■ Exercise instructions
Take the line that contains "Sport Events & Other Topics (142, 2505)" as the first and the last line of the material as the final one; set down exactly the lines in that span.

■ Materials provided
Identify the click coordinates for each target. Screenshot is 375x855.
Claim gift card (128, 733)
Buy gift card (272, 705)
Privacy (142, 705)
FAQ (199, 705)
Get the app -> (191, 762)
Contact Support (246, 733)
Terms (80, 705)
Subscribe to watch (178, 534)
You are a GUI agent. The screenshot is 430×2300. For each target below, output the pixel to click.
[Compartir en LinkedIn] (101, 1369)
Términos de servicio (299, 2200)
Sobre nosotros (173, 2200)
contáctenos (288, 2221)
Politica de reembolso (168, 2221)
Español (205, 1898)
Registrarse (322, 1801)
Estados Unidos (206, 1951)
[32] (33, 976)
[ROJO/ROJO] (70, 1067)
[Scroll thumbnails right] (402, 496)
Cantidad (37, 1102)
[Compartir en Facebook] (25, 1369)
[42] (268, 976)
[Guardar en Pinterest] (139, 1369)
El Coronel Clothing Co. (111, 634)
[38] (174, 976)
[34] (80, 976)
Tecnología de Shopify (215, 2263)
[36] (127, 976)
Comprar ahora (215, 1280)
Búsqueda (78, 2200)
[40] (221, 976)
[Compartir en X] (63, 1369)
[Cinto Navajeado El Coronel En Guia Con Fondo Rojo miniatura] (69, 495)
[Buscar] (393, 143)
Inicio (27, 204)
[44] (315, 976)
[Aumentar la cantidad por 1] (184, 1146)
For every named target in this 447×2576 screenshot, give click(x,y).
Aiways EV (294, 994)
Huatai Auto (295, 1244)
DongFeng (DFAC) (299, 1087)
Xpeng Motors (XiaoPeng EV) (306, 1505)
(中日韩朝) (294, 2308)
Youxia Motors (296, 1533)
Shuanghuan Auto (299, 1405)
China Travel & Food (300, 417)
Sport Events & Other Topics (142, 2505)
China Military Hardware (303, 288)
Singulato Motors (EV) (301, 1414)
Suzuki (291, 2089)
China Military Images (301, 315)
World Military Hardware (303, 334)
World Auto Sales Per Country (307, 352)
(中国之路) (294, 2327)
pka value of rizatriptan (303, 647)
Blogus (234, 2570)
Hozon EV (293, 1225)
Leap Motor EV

■ Result of the task
Sport Events & Other Topics (142, 2505)
China Military Hardware (303, 288)
Singulato Motors (EV) (301, 1414)
Suzuki (291, 2089)
China Military Images (301, 315)
World Military Hardware (303, 334)
World Auto Sales Per Country (307, 352)
(中国之路) (294, 2327)
pka value of rizatriptan (303, 647)
Blogus (234, 2570)
Hozon EV (293, 1225)
Leap Motor EV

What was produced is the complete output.